Na hepatite C diversos estudos têm demonstrado a associação entre RI e níveis elevados de ferritina, mesmo quando pacientes diabéticos são excluídos da análise(18, 19). Entretanto, tem sido observado que a ferritina medida no sangue periférico está associada à presença de síndrome metabólica, tanto na população geral quanto entre diabéticos(30). Na hepatite C a presença de diabetes mellitus foi considerada, em pelo menos um estudo, a principal causa de elevação da ferritina sérica(36), o que não foi encontrado em outro trabalho (60). Assim, a relação entre ferritina e RI na hepatite C não necessariamente reflete uma associação causal entre excesso de ferro no tecido e o desenvolvimento de RI. Os mecanismos que regem essa associação ainda necessitam ser conhecidos.

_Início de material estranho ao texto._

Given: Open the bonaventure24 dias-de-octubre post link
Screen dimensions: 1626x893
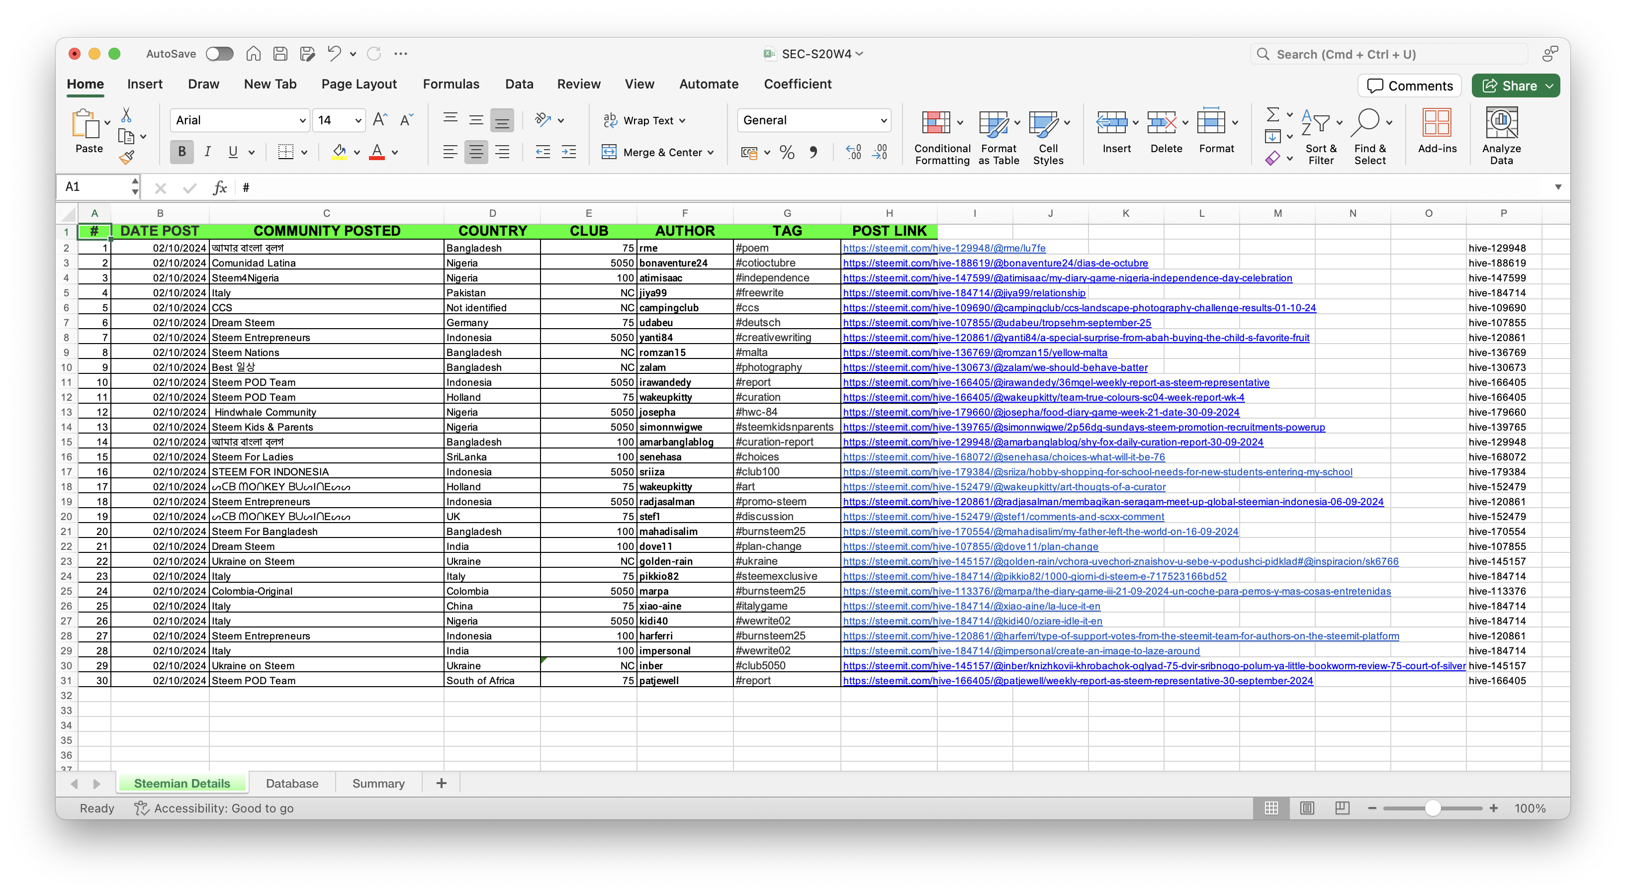Looking at the screenshot, I should tap(995, 263).
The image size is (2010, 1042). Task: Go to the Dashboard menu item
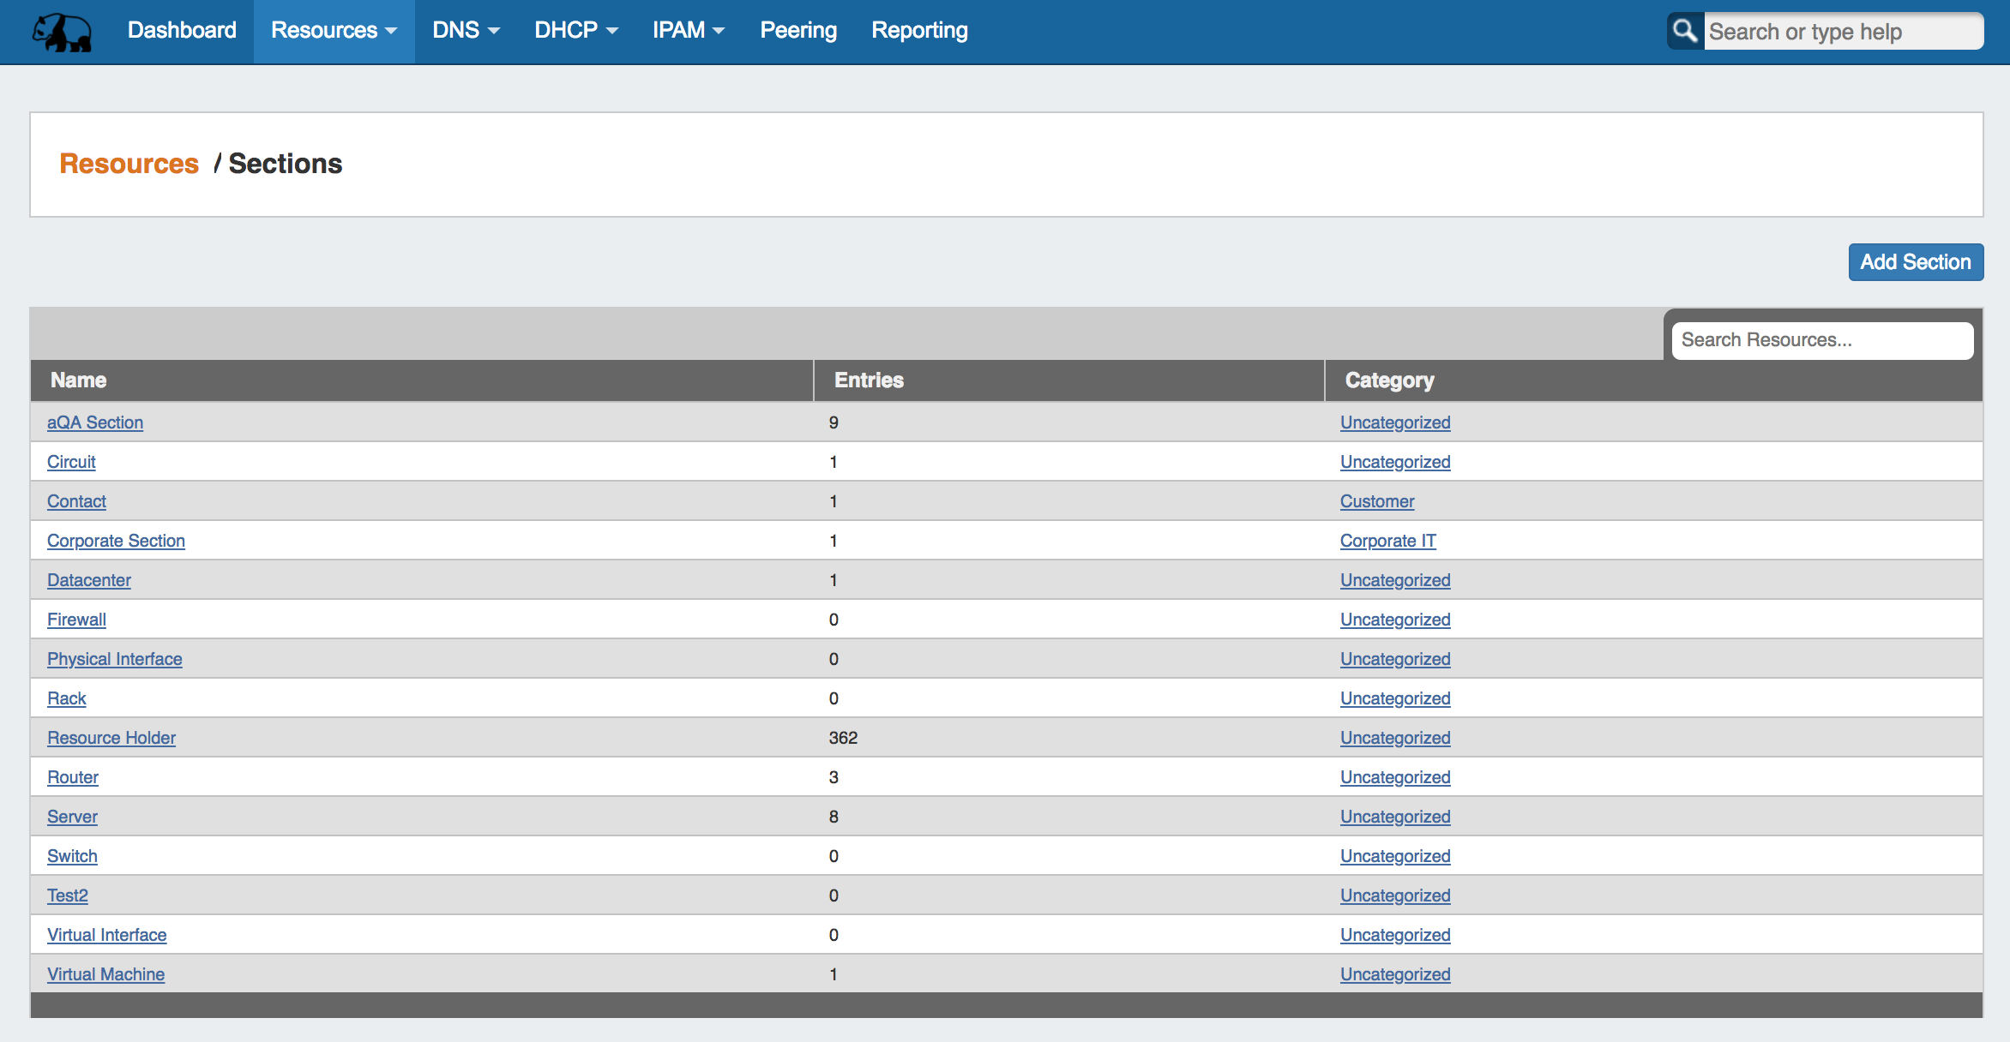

Qualquer que seja a causa ou as causas da RI na hepatite C, deverá ser reconhecida pelo clínico que manuseia seus portadores, tanto pela sua importância na evolução da hepatite para formas mais avançadas, como por sua repercussão sobre os resultados do tratamento com interferon peguilado e ribavirina. Preocupação adicional vem se somar a essas reconhecidas, desde que alguns estudos têm demonstrado maior prevalência de aterosclerose de carótida e maior risco de doença coronariana nesses pacientes(28, 66). A participação da RI nesse risco aumentado de doença aterosclerótica, embora ainda necessite ser demonstrada, parece ser evidente desde que a síndrome metabólica decorrente da RI reúne uma constelação de manifestações clínicas que identificam indivíduos com maior risco de doença cardiovascular.